その肉を息をとめて、口に入れた。まるで苦い薬のような味だった。それでも、必死に食べ続けた。
「ゴンザレスは連れて行こう。ここに放置しておいても仕方ない」
「ですね、重要参考人って奴ですね」
「うるせ、さっさと行くぞ」
何人かが、ゴンザレスを連れて去って行ったのが分かった。しかし、まだここには数十人近くいる。
(傷は……どうだ?)
新鮮な御霊村の肉とは、やはり違って治癒は遅いようだ。ようやく血が固まってきている。

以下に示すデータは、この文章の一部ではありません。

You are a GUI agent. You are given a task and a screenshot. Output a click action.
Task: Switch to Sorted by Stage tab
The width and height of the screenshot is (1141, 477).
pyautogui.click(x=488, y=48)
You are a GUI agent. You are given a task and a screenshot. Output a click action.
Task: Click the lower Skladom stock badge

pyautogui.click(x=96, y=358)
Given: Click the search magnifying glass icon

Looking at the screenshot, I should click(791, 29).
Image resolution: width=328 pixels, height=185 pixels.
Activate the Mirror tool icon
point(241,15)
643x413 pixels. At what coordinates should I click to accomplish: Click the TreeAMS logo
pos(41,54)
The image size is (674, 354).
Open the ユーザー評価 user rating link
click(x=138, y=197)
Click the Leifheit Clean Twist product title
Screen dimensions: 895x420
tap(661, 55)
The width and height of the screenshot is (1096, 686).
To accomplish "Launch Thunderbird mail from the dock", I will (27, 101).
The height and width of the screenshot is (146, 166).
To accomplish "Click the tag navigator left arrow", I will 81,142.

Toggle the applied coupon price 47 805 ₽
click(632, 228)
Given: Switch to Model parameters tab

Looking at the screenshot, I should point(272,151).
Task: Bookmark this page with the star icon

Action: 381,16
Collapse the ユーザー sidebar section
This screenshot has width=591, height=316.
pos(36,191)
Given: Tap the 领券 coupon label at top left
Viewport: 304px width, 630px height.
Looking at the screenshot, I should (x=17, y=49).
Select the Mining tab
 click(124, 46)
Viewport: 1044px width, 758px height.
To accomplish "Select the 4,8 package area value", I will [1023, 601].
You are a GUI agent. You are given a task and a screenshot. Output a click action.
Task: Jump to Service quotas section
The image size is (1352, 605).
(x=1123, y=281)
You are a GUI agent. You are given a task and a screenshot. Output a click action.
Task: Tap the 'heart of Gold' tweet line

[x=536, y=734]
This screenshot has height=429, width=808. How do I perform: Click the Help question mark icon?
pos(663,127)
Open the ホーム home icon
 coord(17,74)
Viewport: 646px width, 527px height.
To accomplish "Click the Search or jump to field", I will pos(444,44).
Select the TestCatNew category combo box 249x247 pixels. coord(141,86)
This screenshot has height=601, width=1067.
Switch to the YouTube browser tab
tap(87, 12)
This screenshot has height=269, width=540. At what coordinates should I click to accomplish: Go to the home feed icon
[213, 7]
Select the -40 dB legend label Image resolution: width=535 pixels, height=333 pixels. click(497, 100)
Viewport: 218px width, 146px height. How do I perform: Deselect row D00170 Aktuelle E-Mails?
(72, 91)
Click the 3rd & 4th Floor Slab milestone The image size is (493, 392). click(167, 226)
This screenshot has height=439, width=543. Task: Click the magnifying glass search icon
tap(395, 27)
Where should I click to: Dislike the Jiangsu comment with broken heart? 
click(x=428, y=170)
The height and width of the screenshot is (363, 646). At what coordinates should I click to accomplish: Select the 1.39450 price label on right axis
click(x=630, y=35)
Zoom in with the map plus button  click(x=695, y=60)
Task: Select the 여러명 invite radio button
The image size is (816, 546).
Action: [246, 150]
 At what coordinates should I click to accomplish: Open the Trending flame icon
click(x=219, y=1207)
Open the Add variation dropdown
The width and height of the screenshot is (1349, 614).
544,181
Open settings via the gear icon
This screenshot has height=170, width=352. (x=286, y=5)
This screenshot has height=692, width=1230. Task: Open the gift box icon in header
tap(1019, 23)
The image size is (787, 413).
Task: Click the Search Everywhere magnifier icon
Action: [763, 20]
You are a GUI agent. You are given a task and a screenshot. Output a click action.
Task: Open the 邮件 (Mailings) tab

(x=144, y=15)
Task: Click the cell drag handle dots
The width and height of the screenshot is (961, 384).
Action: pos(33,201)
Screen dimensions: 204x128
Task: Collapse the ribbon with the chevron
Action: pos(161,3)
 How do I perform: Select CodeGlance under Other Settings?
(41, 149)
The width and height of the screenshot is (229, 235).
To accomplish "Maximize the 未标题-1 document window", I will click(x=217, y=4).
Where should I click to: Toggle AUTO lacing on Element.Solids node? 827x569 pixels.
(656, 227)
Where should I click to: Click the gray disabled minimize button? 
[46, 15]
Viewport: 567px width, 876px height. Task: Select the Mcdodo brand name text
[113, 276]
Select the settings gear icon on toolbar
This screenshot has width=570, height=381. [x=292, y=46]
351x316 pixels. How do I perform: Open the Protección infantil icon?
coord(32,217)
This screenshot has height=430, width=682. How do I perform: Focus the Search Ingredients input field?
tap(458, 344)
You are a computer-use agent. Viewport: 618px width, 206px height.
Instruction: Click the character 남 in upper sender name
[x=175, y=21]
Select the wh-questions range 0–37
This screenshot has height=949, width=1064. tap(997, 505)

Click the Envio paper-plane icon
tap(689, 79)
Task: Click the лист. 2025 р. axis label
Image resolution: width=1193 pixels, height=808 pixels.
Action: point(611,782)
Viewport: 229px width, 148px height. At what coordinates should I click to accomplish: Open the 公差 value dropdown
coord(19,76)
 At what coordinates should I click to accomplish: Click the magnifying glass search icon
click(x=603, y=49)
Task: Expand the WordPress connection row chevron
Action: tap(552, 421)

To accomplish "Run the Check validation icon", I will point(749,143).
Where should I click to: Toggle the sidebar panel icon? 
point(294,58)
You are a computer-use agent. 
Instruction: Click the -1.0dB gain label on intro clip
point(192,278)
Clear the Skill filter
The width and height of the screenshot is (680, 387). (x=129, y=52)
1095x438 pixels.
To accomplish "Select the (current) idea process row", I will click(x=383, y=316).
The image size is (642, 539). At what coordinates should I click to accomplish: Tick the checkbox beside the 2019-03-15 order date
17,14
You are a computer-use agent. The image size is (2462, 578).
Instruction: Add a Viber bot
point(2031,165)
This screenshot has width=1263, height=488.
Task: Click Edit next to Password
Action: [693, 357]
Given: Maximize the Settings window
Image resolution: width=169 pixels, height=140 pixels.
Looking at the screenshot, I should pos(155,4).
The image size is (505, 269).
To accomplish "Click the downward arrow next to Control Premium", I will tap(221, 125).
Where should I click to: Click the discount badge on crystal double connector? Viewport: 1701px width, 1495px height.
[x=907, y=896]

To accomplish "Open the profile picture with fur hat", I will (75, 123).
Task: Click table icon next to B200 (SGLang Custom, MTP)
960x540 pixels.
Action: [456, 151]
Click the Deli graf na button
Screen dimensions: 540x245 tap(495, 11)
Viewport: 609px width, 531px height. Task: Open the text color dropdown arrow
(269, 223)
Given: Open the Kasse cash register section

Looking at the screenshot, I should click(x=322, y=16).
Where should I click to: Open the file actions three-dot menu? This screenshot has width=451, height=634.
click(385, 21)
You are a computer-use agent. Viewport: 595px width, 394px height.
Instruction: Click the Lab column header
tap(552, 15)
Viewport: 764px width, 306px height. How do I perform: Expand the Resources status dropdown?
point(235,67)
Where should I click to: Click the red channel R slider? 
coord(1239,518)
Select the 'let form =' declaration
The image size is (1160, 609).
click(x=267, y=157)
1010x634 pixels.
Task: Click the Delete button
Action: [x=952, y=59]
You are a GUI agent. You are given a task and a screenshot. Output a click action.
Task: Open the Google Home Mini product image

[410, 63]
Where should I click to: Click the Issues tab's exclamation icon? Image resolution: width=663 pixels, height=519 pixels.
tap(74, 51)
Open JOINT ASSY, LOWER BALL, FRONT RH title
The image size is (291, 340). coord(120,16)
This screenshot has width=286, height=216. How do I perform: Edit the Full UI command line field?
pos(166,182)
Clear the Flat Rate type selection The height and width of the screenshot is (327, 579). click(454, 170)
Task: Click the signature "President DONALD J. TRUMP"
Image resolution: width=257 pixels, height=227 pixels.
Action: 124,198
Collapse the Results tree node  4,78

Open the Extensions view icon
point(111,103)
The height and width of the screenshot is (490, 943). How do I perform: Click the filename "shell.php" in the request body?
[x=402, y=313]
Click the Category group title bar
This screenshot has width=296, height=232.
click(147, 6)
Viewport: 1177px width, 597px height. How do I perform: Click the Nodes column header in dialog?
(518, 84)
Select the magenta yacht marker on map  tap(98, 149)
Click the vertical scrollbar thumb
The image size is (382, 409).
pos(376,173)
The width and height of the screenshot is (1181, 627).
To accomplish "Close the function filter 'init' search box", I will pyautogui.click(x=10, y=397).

(完全に終わったら……瞬間移動を使おう。何とかなる、よね)
***
―皐月 巽の部屋 夜中―
(兄様……嘘つき……)
真っ暗になった部屋は怖かった。もう兄様の温もりは消えてしまった。少し苦しそうに窓から飛び降りた兄様は、まだ帰って来ない。兄様は嘘をつくのが下手くそだ。子供の皐月にでも、分かってしまうくらい。皐月に出来るのは、ただ無事を祈ることだけ。
(兄様……早く帰って来て)
すると、その祈りが通じたのだろうか。目の前に突然、兄様が現れた。思わず、驚いて声を出してしまいそうになった。
「はぁはぁはぁはぁ、はぁ……」
兄様はうずくまり、大きく呼吸を繰り返している。とても苦しそうだ。寝たふりをするべきなのか、兄様の様子が変だと誰かに伝えるべきなのか迷った。だって、兄様からは血の臭いがするから。
(どうしようどうしようどうしよう)
「はぁ、はぁ、はぁっ……」
(ううん、迷ってちゃ駄目。皐月一人でもどうにかしてあげる)
兄様に触れた。最近、学者の先生に教えて貰った魔法だ。落ち着かせる効果のある魔法。まだ習ったばかりで完璧ではないけど。